Section 7.1 of the Climate Change Accountability Act obliges the Minister of Environment and Climate Change Strategy to “make public no later than the end of June” the provincial government’s Climate Change Accountability Report.
As I write this (July 13, 2024), the relevant ministry web page hasn’t been updated since November 30, 2023, and shows the 2023 report as the most recent edition.
Where is the 2024 report?
Spoiler alert
The government of Canada has already published its 2024 report on GHG emissions, giving us the 2022 data that the provincial government will be reporting (it seems to take over a year to collect and published the data).

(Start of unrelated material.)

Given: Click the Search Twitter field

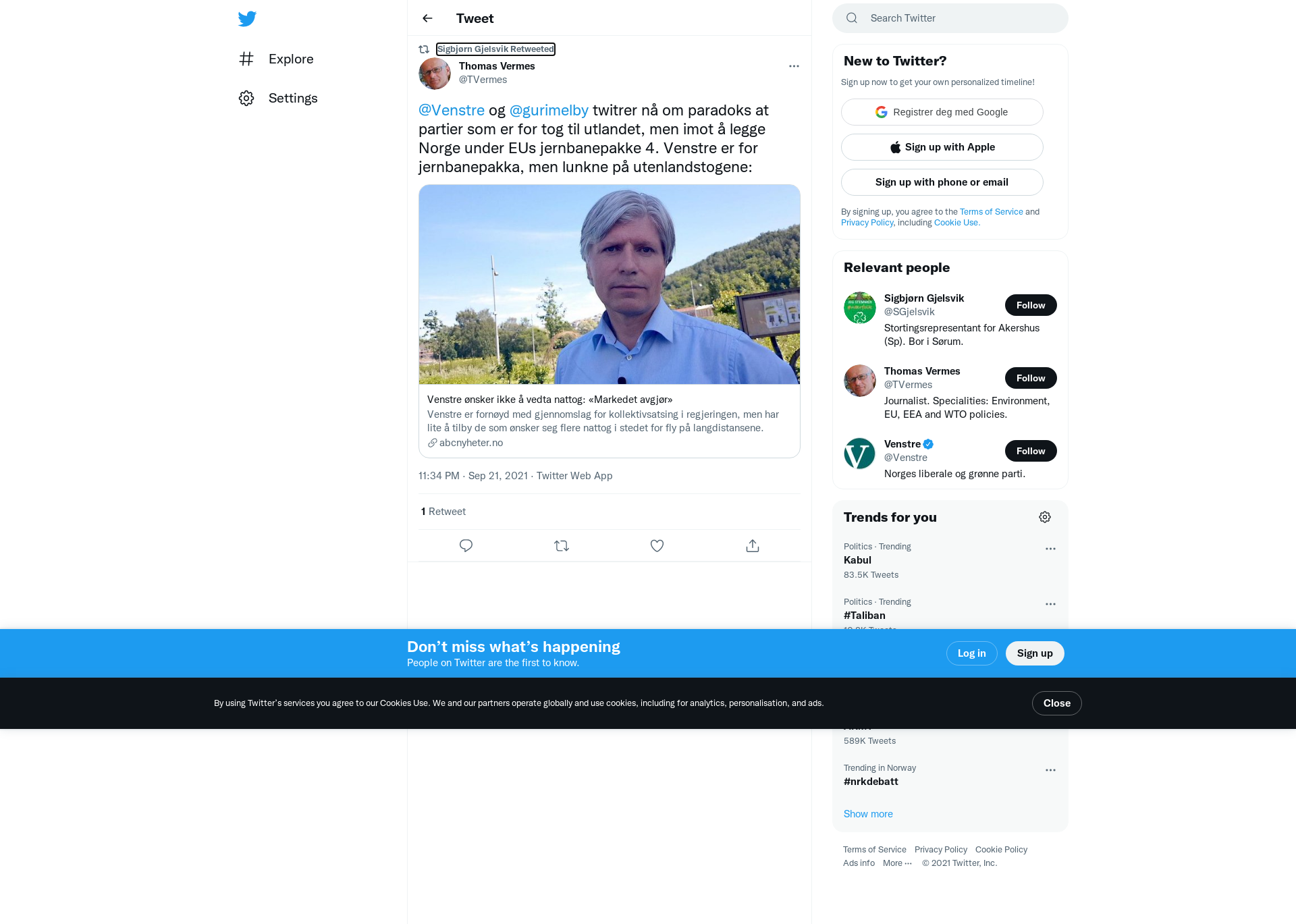Looking at the screenshot, I should [950, 18].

The news isn’t good – BC’s GHG emissions in 2022 went up slightly, to 64 megatons of CO2 equivalent (MtCO2e). This means that despite all the efforts of CleanBC, we are exactly where we started in 2007, when BC produced 63.8 MtCO2e of GHG emissions.

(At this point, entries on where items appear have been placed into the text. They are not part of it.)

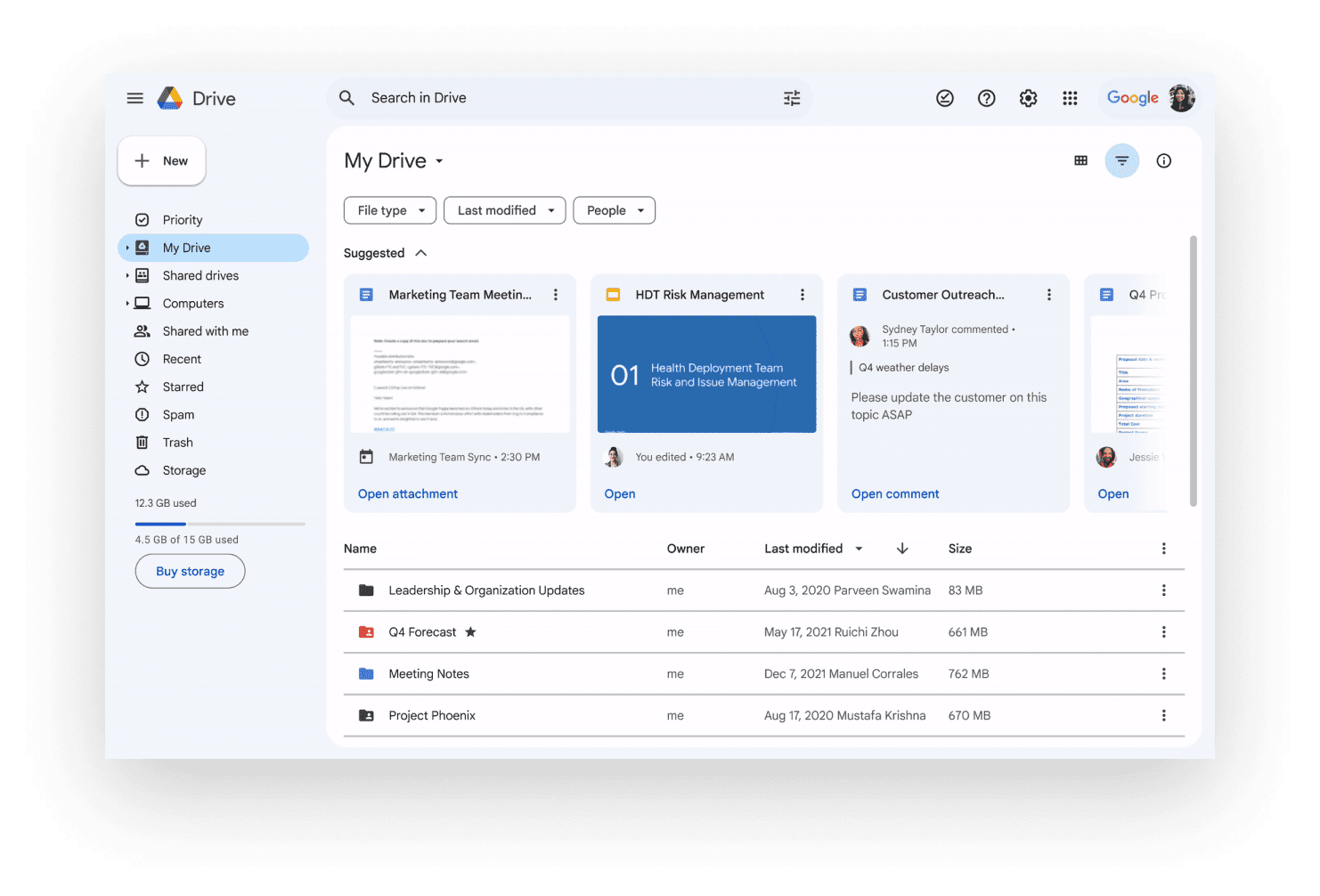1320x896 pixels.
Task: Expand the Shared drives section arrow
Action: click(x=127, y=275)
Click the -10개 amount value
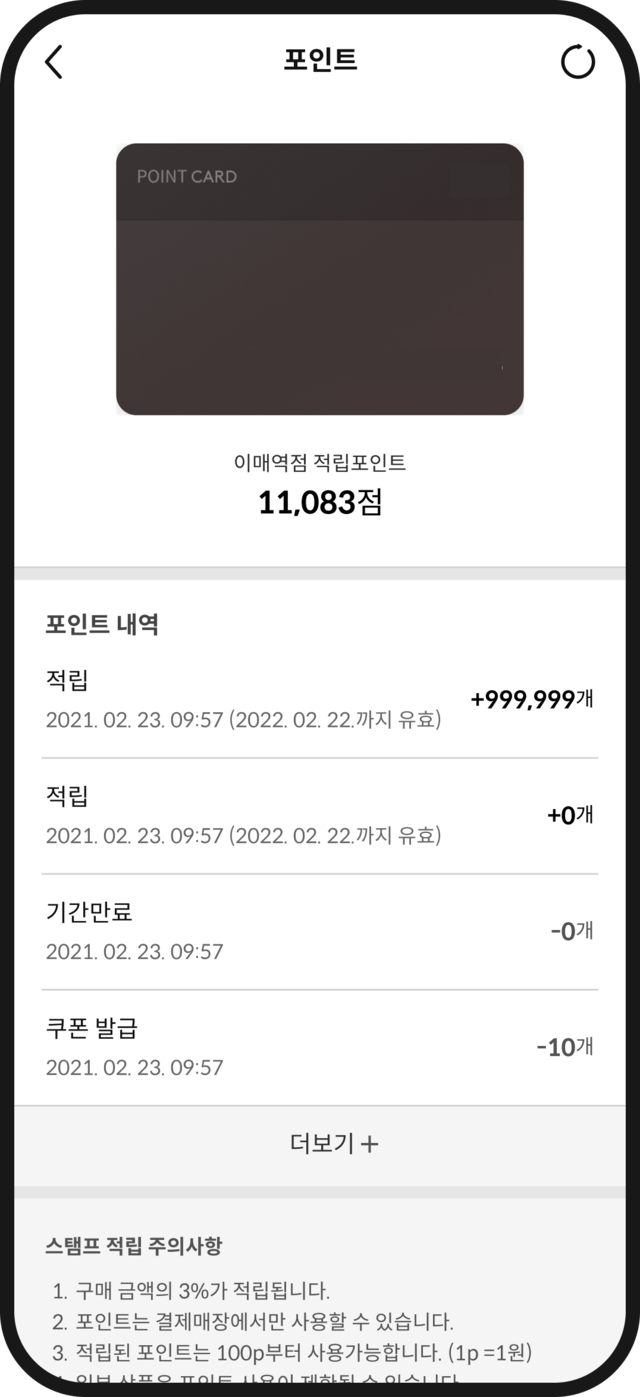Screen dimensions: 640x1397 coord(565,1047)
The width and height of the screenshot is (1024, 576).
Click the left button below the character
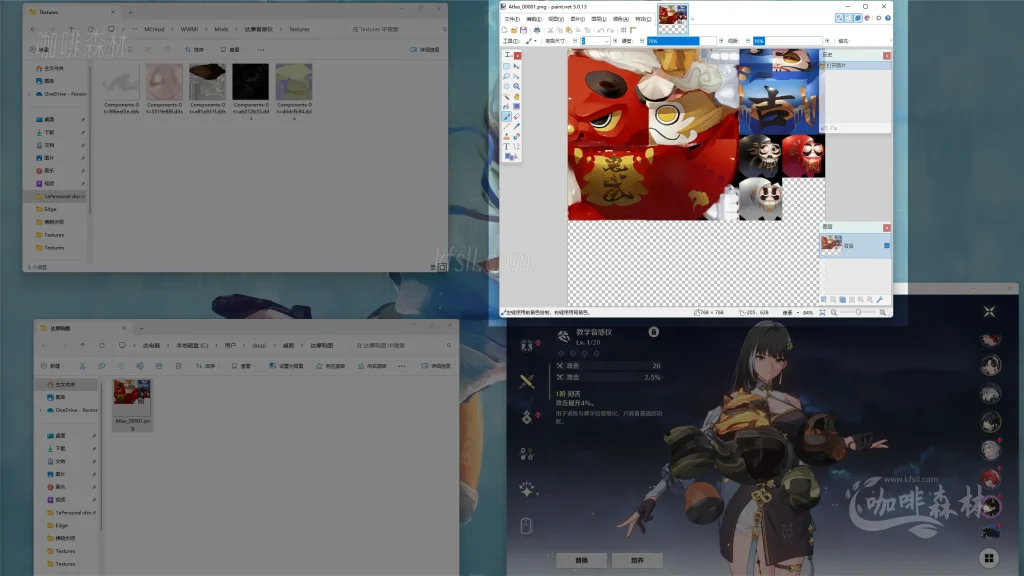click(x=582, y=560)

No doubt the Ministry of Environment and Climate Change Strategy is busy drafting an explanation, but we already have hints of what they might say. The Ministry of Energy, Mines and Low Carbon Innovation’s latest Energy Strategy refers to the “increases in population and a growing economy” that have occurred in recent years, without which electricity demand might actually have fallen. We will probably see these themes picked up and expanded upon in the 2024 accountability report.
We can’t have it all
But the energy strategy document unwittingly highlights the government’s climate dilemma. No matter how much we might wish it, it seems to be almost impossible for BC to have both GHG emission reductions and economic growth, at least in the short term.
As political scientist Roger Pielke Jr. has noted, the iron law of climate policy is that “When policies focused on economic growth confront policies focused on emissions reductions, it is economic growth that will win out every time.”
As I’ve already written, I expect the government to abandon its 16 percent GHG emission reduction target for 2025. The 2030 target of a 40 percent reduction might charitably be considered aspirational, but to expect to reduce today’s GHG emissions by 16 percent as quickly as 2025 is probably delusional.